» SOURCE TEXT
UPDATE: I just found the blog post http://www.ugtastic.com/dhh-cult-personality-problem and I fully chare the opinion of Mike Hall.
##So we stop using Rails?
Nonsense. I cannot understand, that people are moving away from using Rails because they think, a so called “leader” is moving into a wrong directinon.
First of all, you can definitely move to another framework. There is Sinatra for more low level applications or Padrino as an alternative with yet a smaller scope of functionality compared to Rails. But before moving away, you should definitely review the requirements you have for your application and think about how you would implement them in the various frameworks. Furthermore don’t think in a “monolithic Rails Way”. Yes, there is a Rails Way - in a way. But there are still many ways to walk the Rails way. Find your’s.
Here are some suggestions that might help finding the one:
Oh man, this is a big thing. DHH is again the bad guy because he said “TDD is dead”.
But wait. Did he really? In my opinion he didn’t.

» DATA SUPPLIED
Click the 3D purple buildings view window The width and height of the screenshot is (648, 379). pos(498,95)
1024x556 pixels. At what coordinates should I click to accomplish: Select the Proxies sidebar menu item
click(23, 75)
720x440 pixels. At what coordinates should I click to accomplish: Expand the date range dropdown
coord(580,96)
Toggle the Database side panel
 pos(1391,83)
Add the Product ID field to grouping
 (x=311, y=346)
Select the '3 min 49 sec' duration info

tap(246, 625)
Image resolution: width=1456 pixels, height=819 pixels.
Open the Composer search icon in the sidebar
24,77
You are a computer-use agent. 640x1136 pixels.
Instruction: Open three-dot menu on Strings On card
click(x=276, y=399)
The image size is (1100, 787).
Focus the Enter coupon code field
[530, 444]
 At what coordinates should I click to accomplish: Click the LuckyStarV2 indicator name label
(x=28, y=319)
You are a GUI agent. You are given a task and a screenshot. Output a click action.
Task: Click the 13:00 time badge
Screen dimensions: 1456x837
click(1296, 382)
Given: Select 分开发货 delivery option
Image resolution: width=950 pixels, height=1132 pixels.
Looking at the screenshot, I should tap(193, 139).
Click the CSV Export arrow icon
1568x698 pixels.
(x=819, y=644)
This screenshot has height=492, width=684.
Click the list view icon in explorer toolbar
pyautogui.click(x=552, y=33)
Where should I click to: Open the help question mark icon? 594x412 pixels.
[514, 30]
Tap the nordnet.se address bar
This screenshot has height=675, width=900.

» WORK REQUIRED
Rewrite the portion of the Rails blog excerpt starting at "##So we stop" and ending at "opinion he didn’t.", replacing "Sinatra" with "Roda".

» ANSWER
##So we stop using Rails?
Nonsense. I cannot understand, that people are moving away from using Rails because they think, a so called “leader” is moving into a wrong directinon.
First of all, you can definitely move to another framework. There is Roda for more low level applications or Padrino as an alternative with yet a smaller scope of functionality compared to Rails. But before moving away, you should definitely review the requirements you have for your application and think about how you would implement them in the various frameworks. Furthermore don’t think in a “monolithic Rails Way”. Yes, there is a Rails Way - in a way. But there are still many ways to walk the Rails way. Find your’s.
Here are some suggestions that might help finding the one:
Oh man, this is a big thing. DHH is again the bad guy because he said “TDD is dead”.
But wait. Did he really? In my opinion he didn’t.